Mufti Anam Desak Indonesia Keluar dari Board of Peace, Pasca Israel-AS Serang Iran

Keikutsertaan Indonesia dalam forum bentukan AS itu perlu dievaluasi demi menjaga prinsip keikutsertaan Indopolitik luar negeri bebas aktif.
Rabu, 04 Maret 2026 22:00 WIB Jurnalis - Effatha Gloria V.G. Tamburian

Jakarta, Gesuri.id - Anggota Komisi VI DPR RI dari Fraksi PDI Perjuangan, Mufti Anam, mendesak Indonesia keluar dari Board of Peace (BOP) menyusul serangan Israel dan Amerika Serikat (AS) terhadap Iran yang dilaporkan menewaskan Pemimpin Tertinggi Iran, Ali Khamenei.

Ia menilai keikutsertaan Indonesia dalam forum bentukan AS itu perlu dievaluasi demi menjaga prinsip politik luar negeri bebas aktif.

Negara non-blok yang berdiri di atas prinsip bebas aktif? Atau negara yang perlahan secara sengaja menjual diri dan kemudian tersandera dalam pusaran Amerika? Setelah Amerika dan Israel melancarkan serangan terhadap Iran (bahkan sepulang Presiden kita pulang dari Amerika), sekarang saya bertanya: di mana posisi Indonesia hari ini? tulis Mufti di Instagramnya @mufti.anam, dikutip Rabu (4/3/2026).

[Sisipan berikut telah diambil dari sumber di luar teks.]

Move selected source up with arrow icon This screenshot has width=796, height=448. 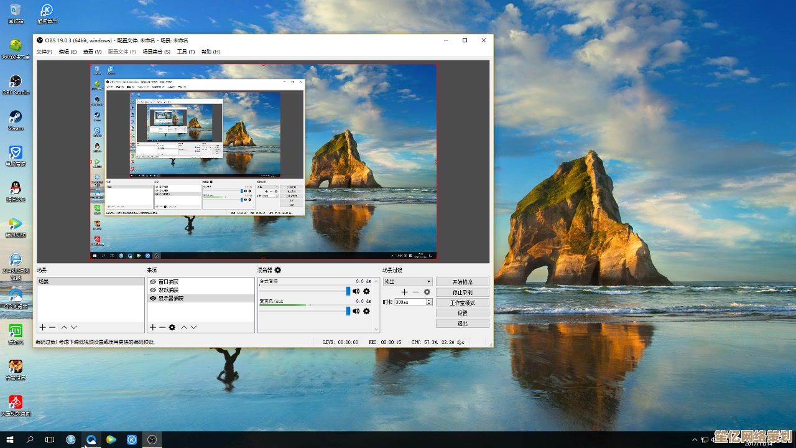183,327
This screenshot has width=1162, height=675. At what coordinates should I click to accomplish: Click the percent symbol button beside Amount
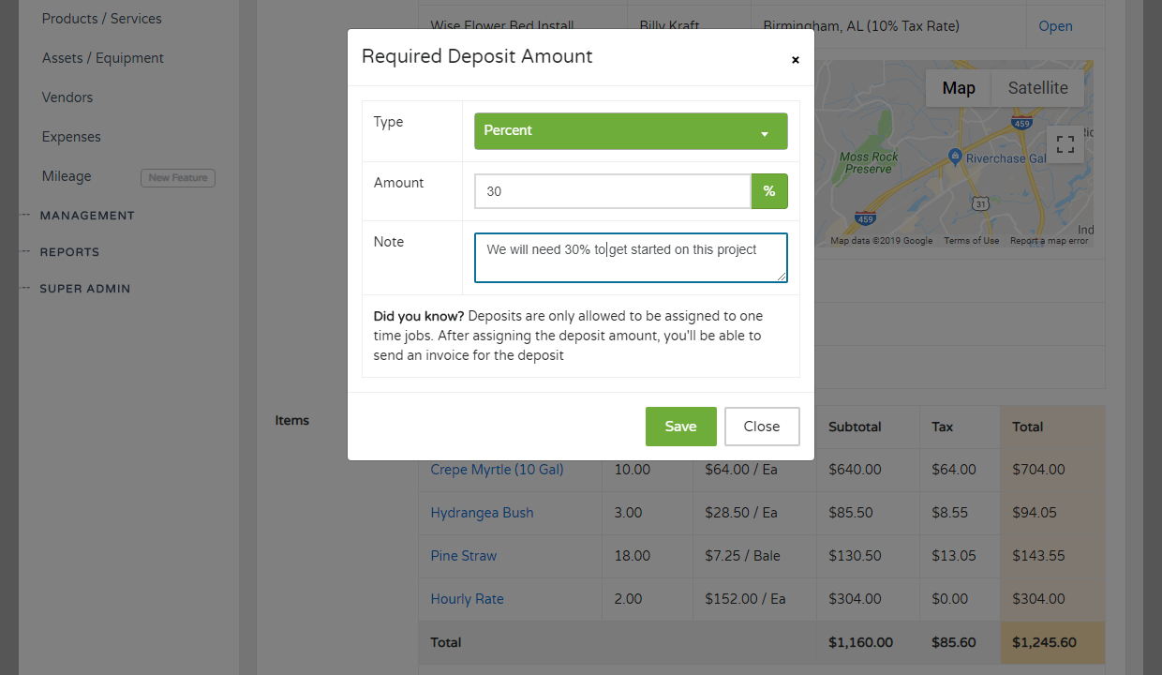coord(768,190)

Legislator dari daerah pemilihan Jawa Timur II yang meliputi Pasuruan dan Probolinggo itu mempertanyakan posisi Indonesia setelah Presiden Prabowo Subianto menandatangani Piagam (Charter) Board of Peace di sela World Economic Forum (WEF) di Davos, Swiss, pada Kamis (22/1/2026). Penandatanganan tersebut menandai Indonesia sebagai anggota pendiri dewan perdamaian internasional itu.

Mufti juga menyoroti peran Presiden AS, Donald Trump, yang disebutnya sebagai Ketua BOP dan inisiator serangan terhadap Iran. Ia mempertanyakan relevansi forum tersebut ketika eskalasi konflik justru meningkat.